Naturally, I was shocked and wrote back, like an idiot, “I thought you were dead!” He immediately responded that “Yes, the report of my untimely demise has been greatly exaggerated.” Tim has been confined to a wheelchair ever since being hurt, those many years ago but is alive and well and living on the Carolina shore.
Not long before he went down to El Sal, was a very busy time in 7th SFG. President Reagan was supporting the Contras in Nicaragua. We had at least a company at a time in Honduras. And other SF A-teams all over Central America. All of the deployed teams had commo requirements that required that they make at least two HF shots back to Ft. Bragg daily with the old DMDG and by manual Morse Code.
The 7th SFG Signal Company with their support radio operators was swamped. Traffic was going out 24 hours a day, 7 days a week. All of the battalions not deployed sent SF radio operators, detailed to Signal Company to send code and receive messages when teams were making their HF shots back. To a man, no one wanted to be there, but everyone made the best of the situation.

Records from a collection
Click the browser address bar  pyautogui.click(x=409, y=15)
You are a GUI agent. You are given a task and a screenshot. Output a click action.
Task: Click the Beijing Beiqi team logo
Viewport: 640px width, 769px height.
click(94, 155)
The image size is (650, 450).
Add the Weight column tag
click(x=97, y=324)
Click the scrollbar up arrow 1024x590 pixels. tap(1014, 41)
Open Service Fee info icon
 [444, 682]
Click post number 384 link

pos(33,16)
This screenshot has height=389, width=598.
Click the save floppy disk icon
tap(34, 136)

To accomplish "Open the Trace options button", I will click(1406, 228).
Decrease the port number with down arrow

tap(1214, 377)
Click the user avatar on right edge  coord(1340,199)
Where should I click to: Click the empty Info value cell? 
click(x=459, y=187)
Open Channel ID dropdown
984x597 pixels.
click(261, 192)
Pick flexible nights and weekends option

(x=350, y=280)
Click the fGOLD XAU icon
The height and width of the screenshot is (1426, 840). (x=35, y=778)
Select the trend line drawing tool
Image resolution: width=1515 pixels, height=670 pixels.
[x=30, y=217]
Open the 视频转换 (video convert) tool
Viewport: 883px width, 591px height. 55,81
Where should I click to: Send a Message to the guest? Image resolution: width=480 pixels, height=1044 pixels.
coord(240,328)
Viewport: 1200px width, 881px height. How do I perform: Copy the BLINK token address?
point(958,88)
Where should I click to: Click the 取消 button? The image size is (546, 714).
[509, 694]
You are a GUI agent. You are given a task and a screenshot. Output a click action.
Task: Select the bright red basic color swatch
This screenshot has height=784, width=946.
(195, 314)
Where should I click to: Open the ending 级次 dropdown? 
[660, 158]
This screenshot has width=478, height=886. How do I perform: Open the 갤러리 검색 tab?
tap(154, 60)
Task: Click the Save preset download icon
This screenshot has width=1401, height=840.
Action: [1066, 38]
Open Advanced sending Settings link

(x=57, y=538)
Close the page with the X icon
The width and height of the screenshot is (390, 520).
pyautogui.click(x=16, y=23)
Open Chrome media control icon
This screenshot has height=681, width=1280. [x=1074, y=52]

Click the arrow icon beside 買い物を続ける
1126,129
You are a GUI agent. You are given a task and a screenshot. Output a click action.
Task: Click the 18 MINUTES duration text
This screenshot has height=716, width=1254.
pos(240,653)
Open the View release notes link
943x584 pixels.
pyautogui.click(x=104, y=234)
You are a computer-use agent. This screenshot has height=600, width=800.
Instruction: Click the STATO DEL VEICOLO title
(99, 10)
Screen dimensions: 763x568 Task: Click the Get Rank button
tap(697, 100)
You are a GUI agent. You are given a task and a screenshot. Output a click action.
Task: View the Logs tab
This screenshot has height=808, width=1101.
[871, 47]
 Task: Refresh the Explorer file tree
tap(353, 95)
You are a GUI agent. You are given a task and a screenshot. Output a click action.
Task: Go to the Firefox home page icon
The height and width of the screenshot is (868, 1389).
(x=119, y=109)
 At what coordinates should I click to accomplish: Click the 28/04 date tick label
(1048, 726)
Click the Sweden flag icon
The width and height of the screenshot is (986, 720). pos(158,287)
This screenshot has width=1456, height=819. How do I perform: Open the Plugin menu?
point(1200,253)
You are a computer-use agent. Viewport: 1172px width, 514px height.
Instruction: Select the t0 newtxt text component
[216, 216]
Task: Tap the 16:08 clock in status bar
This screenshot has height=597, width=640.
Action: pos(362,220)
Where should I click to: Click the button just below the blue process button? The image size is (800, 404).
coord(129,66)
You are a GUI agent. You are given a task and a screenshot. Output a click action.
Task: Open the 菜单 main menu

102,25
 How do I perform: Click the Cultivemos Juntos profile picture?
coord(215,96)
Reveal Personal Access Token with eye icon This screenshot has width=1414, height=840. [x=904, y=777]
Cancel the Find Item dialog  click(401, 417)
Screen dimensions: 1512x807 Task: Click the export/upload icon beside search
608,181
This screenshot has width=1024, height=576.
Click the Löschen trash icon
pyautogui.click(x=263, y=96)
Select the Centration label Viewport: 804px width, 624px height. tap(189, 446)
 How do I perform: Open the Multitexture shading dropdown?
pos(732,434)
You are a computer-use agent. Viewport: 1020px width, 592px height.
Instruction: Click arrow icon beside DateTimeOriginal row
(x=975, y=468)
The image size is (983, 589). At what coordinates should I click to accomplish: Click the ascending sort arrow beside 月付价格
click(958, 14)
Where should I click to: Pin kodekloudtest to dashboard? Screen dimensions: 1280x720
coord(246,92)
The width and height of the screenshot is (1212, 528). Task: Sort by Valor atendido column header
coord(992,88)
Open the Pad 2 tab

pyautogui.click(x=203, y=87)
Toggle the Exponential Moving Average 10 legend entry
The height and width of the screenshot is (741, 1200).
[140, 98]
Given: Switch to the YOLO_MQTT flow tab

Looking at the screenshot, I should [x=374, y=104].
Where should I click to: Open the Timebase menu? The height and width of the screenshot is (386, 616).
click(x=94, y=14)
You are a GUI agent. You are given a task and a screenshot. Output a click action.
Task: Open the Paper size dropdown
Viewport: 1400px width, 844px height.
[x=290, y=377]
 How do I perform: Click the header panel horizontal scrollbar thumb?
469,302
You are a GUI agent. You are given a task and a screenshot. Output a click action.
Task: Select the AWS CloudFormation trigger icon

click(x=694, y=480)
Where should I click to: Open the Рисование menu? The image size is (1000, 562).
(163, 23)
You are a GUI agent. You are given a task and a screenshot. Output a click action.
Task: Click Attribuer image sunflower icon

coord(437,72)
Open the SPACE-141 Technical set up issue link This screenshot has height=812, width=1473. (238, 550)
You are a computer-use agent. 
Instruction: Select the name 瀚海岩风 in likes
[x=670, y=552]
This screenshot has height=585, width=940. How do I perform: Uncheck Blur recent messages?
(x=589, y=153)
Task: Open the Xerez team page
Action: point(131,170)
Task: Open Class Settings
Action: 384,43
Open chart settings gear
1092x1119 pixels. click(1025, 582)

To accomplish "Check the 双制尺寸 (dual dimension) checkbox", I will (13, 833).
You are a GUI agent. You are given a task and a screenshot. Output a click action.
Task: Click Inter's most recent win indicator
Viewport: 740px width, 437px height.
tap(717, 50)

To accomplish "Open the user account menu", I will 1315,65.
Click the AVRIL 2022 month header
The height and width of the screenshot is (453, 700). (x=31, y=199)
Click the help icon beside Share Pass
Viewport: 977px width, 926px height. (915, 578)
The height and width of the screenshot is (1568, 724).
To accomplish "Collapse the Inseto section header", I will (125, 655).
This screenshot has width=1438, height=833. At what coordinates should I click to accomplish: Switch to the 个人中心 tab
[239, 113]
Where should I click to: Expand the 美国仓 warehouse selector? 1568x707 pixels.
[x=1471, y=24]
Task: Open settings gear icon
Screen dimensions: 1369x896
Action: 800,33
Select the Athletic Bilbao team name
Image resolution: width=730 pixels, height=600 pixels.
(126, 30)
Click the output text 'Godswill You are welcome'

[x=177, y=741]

** Exercise goal **
Pick up the Special Forces memoir after its final sentence and write what comes next.

** Expected output **
Tim Hodge and I were out there during that time. We made a deployment during that time, to put the base station as the Group Commander put it, on the Nicaraguan’s doorstep near the border of Honduras at Ojo de Agua. Or as we called it Ojo de Nada (eye of nothing). Back at Bragg, 7th SFG Signal Company had a BOP (Base Operation Platoon) Site on Chicken Road.
The SF guys ran in 12-hour shifts, (12-on, 24 off) and we ran like that for a couple of months. That routine got old in a hurry. All of the code had to go out manual, Signal Company had a machine that was supposed to send out Morse Code but it was broken so all of the code had to be sent manually. A radio operator would send out the burst transmission twice and then the 120 group message BTB (Blind Transmission Broadcast) and then do it all over again. Most traffic was dummy but intermingled were the actual commo with the teams.
We could only shut down in case of lightning in the area, which we’ll get to later. Naturally, the guys got tired of the crappy routine out there. One of the guys drew a perfect logo for the Batman comics and spread under the wings was a beautifully blended saying BOHICA. For those non-military types, BOHICA stands for Bend Over, Here It Comes Again.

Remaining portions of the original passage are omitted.